Memento, Mementote! – L’apocalisse

Memento, Mementote! – L’apocalisse

Di Marco Nucci

Un ricordo.
Il manifesto è blu, bianco e verde. Kirsten Dunst indossa un abito da sposa, lo sguardo è terso, ci osserva. Melancholia. Fa freddo, a Bologna. Rosa si è accesa una sigaretta, anche se fa freddo da morire. La gente è già entrata in sala da qualche minuto, il film sta per iniziare. Il Lumière di Bologna ha due sale, una intitolata a Martin Scorsese, l’altra a Marcello Mastroianni. Il film di Lars von Trier sarà proiettato nella seconda. Vorrei chiedere a Rosa di spegnere la sigaretta, ma lei mi sorride, mi dà un bacio, e così sto zitto, continuo a prendermi il freddo.

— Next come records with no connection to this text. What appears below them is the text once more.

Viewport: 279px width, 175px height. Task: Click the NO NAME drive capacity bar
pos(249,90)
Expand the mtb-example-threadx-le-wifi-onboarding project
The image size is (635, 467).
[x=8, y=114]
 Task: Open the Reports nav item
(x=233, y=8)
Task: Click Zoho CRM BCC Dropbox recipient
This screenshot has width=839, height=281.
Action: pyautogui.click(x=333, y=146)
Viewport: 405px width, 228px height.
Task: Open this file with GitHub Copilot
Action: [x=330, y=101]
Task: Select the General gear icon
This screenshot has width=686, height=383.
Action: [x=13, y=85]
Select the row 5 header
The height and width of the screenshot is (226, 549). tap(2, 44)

Nel ricordo, sono ancora fidanzato con Martina, stiamo insieme da tre anni. Io e Rosa usciamo di nascosto, percorrendo strade poco battute, come ratti nei cunicoli della Bologna antica. Stasera però siamo stati sfacciati: spettacolo delle ventuno al Lumière, la sala sarà gremita, ci sono discrete probabilità di incrociare qualcuno che conosciamo, magari un amico di Martina. Spiffererebbe tutto, sarebbe un casino. La cosa non mi preoccupa: mi sono preso una cotta paurosa, vivo completamente distaccato dalla realtà. Un soldatino stordito dal cordiale, che stasera si è buttato fuori dalla trincea.

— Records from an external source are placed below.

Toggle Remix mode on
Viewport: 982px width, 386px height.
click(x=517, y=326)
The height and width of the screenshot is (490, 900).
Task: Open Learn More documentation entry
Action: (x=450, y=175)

Rosa è una ragazza imprevedibile, scostante, coltissima. Nouvelle Vague pura. È una cara amica di Martina, anzi, è stata proprio lei a presentarmela. “Non è che ti piace?” mi ha chiesto a suo tempo. “Mi è simpatica, ma anche a te è simpatica… siete amiche, no?” ho risposto. “E allora perché la guardi così?” “Così come?” “Non lo so…”. Martina non è più tornata sull’argomento, ma lo vedo come si irrigidisce quando sente il nome di Rosa. Osservo ancora una volta il manifesto blu, bianco e verde di Melancholia. L’apocalisse.
Mezz’ora dopo il film è iniziato. Io e Rosa siamo entrati in sala Mastroianni che le luci erano già spente, nessuno può averci visto. Ci siamo sistemati in fondo alla sala, un po’ perché davanti non c’era posto, un po’ perché gli amanti fanno così. Lei si è avvinghiata al mio braccio, la testa sulla spalla: lo fa anche Martina, quando andiamo al cinema.
Ti senti in colpa?” mi domanda Rosa dal nulla, con il tono piatto di certe femmine ipnotizzate dei film di Antonioni. Lascio cadere la domanda nel vuoto, le do un bacio sulla fronte.

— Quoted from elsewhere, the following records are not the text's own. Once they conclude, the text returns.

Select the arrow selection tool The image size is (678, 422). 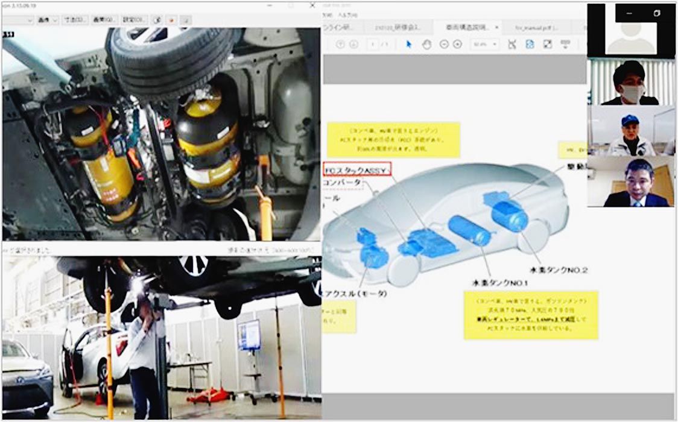click(408, 44)
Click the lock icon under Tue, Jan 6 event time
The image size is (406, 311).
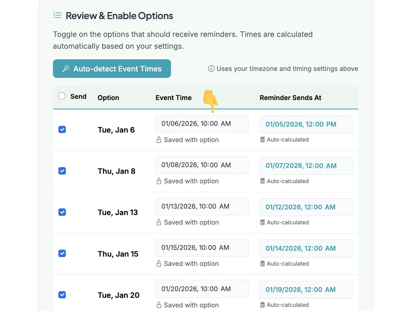pos(159,140)
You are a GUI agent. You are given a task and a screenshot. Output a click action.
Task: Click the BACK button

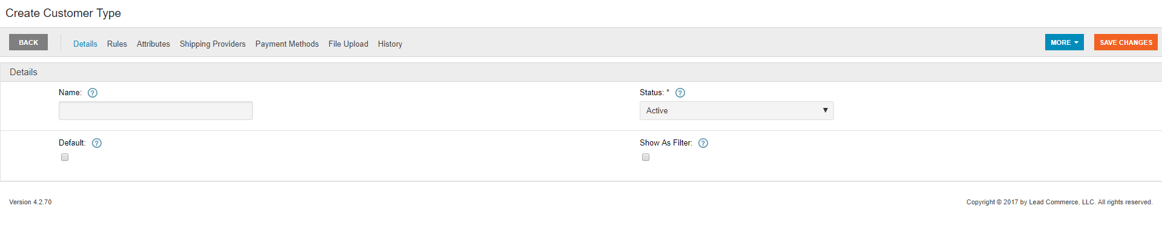tap(28, 42)
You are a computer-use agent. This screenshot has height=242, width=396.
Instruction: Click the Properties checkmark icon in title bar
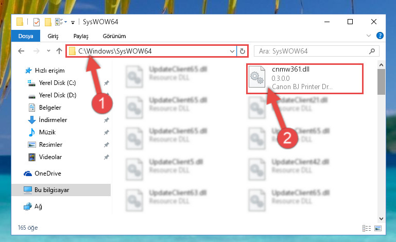point(37,22)
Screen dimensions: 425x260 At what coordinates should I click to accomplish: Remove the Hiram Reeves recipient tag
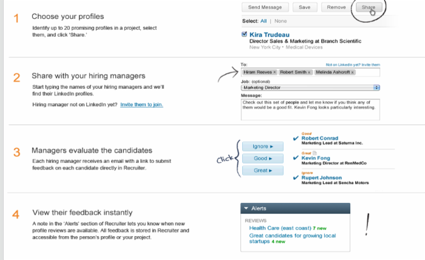[x=274, y=72]
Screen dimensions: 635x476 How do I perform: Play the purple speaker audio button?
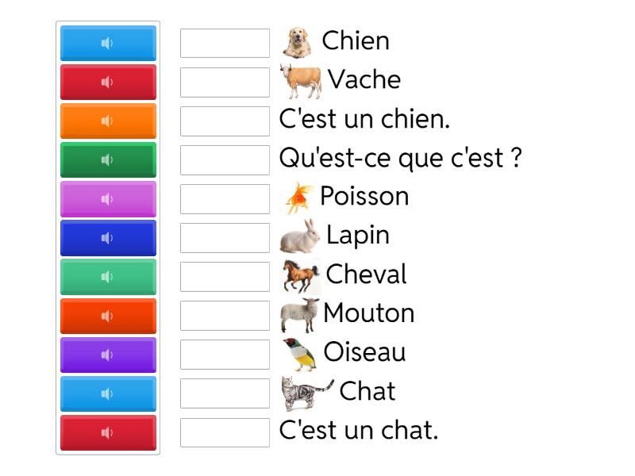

Melancholia è un bel film: una visione potente, messa in scena senza sbavature. L’apocalisse di von Trier è tangibile su tutti i livelli di lettura. Mette paura. A un certo punto della storia, Kirsten Dunst costruisce un oggetto che serve per controllare se il pianeta Melancholia si sia avvicinato o allontanato dalla terra: si tratta di un semplice bacchetto di legno, a cui il personaggio ha legato un pezzo di fil di ferro che poi ha chiuso, a formare un cerchio. Se si osserva Melancholia attraverso quel cerchio, al controllo successivo ci rende conto se il pianeta, visto dalla terra, risulta più grande o più piccolo.

Il finale è sconvolgente, un’esplosione grandiosa, che dissolve l’ultimo frame sul bianco e lascia il pubblico di sala Mastroianni attonito. Io e Rosa usciamo in fretta, infilandoci i cappotti mentre camminiamo. Butto una rapida occhiata in sala: nessun pericolo in vista. Controllo il telefono, c’è un massaggio di Martina: mi chiede se la serata con Alberto stia andando bene, mi invia dei cuoricini. “Si, tutto bene… buonanotte, bella! ❤ ❤ ❤” rispondo. Rosa sta fumando di nuovo e, in silenzio, sorride. Fa ancor più freddo di prima. Getto un’occhiata distratta verso il cielo, alla ricerca del pianeta Melancholia. Niente.
A fine serata Rosa ha un attacco di panico. Non faccio domande, mi limito a starle accanto. Quando si tranquillizza, mi dice che è meglio se stasera dormo a casa mia. Mi dà un bacio. “Ti amo…” aggiunge. “Ti amo anch’io…” rispondo.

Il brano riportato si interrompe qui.